* WHAT IS NEEDED: Find the line with "YAŞAM (392, 19)" in the data below, then restate it and all remaining lines exactly, adding nothing.

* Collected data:

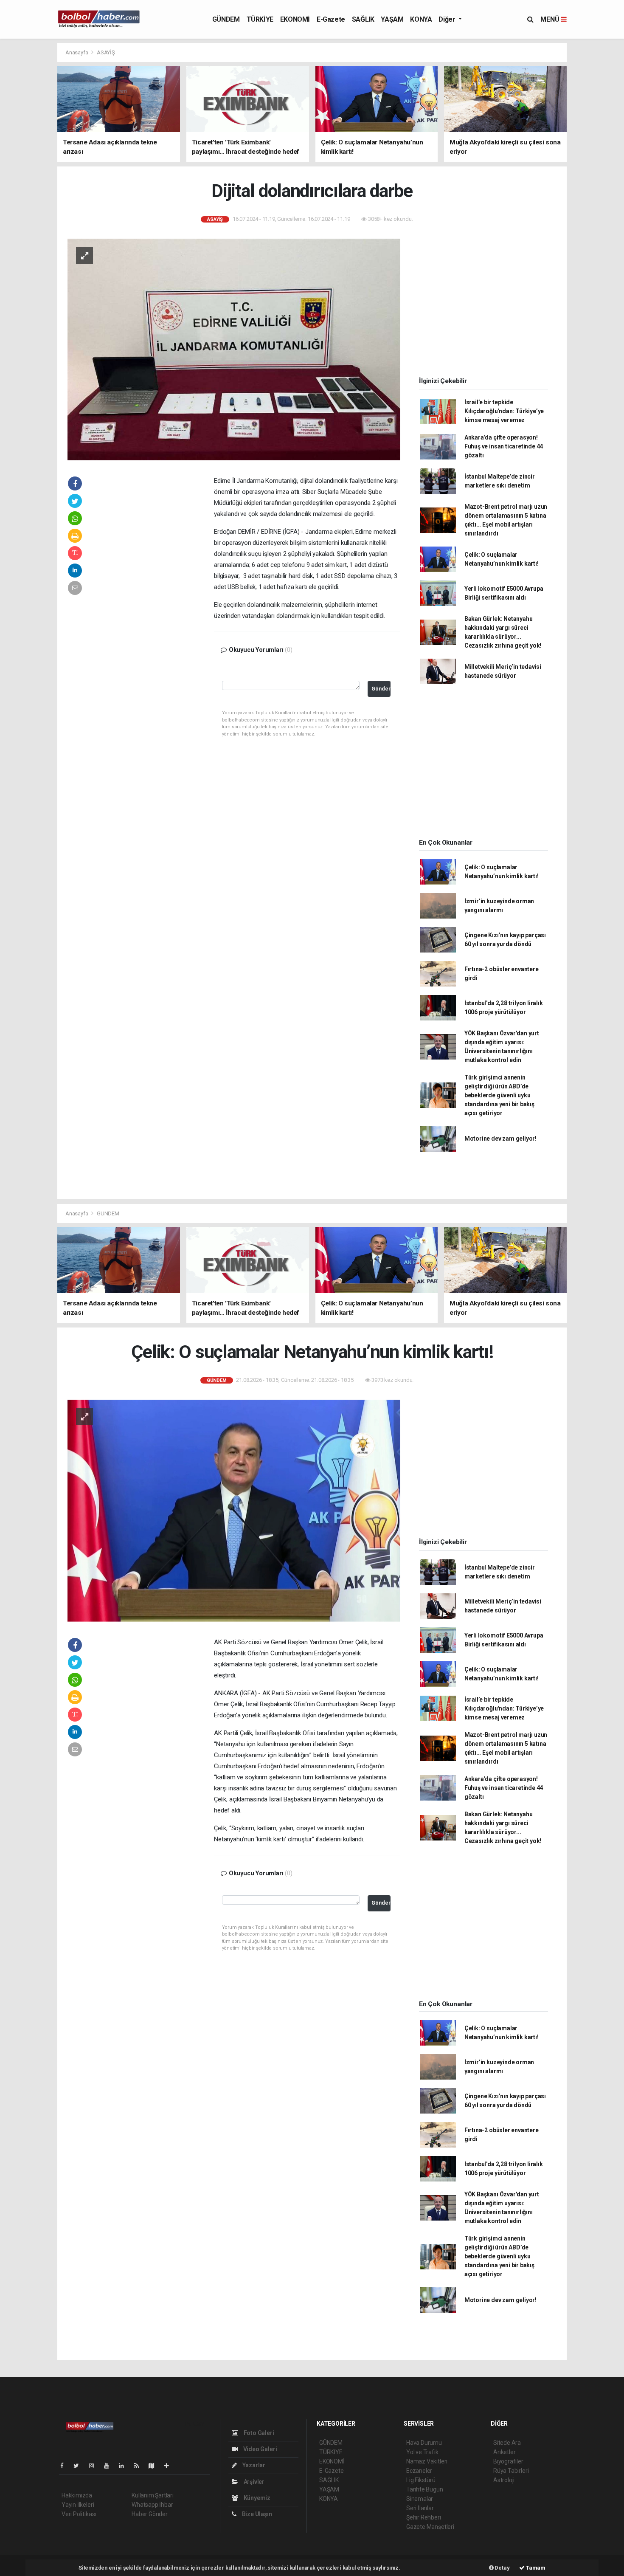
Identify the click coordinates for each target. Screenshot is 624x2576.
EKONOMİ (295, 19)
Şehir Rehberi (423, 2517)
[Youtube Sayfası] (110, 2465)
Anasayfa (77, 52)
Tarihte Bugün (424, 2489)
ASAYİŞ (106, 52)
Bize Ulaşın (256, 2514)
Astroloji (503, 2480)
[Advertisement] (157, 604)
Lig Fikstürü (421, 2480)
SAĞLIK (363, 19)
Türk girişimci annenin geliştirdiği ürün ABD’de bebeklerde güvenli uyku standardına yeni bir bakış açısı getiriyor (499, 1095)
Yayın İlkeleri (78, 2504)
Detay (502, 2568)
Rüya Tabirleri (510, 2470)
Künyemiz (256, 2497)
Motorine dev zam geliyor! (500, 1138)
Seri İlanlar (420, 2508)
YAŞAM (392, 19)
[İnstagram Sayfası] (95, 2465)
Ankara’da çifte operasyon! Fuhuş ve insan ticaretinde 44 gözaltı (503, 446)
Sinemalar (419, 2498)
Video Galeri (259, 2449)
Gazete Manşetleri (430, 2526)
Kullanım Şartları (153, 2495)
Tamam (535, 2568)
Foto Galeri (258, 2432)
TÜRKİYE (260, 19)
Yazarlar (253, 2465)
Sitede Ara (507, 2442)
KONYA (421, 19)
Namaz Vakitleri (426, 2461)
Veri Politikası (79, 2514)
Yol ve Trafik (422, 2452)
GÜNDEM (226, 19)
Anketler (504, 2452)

* ANSWER BOX:
YAŞAM (392, 19)
[İnstagram Sayfası] (95, 2465)
Ankara’da çifte operasyon! Fuhuş ve insan ticaretinde 44 gözaltı (503, 446)
Sinemalar (419, 2498)
Video Galeri (259, 2449)
Gazete Manşetleri (430, 2526)
Kullanım Şartları (153, 2495)
Tamam (535, 2568)
Foto Galeri (258, 2432)
TÜRKİYE (260, 19)
Yazarlar (253, 2465)
Sitede Ara (507, 2442)
KONYA (421, 19)
Namaz Vakitleri (426, 2461)
Veri Politikası (79, 2514)
Yol ve Trafik (422, 2452)
GÜNDEM (226, 19)
Anketler (504, 2452)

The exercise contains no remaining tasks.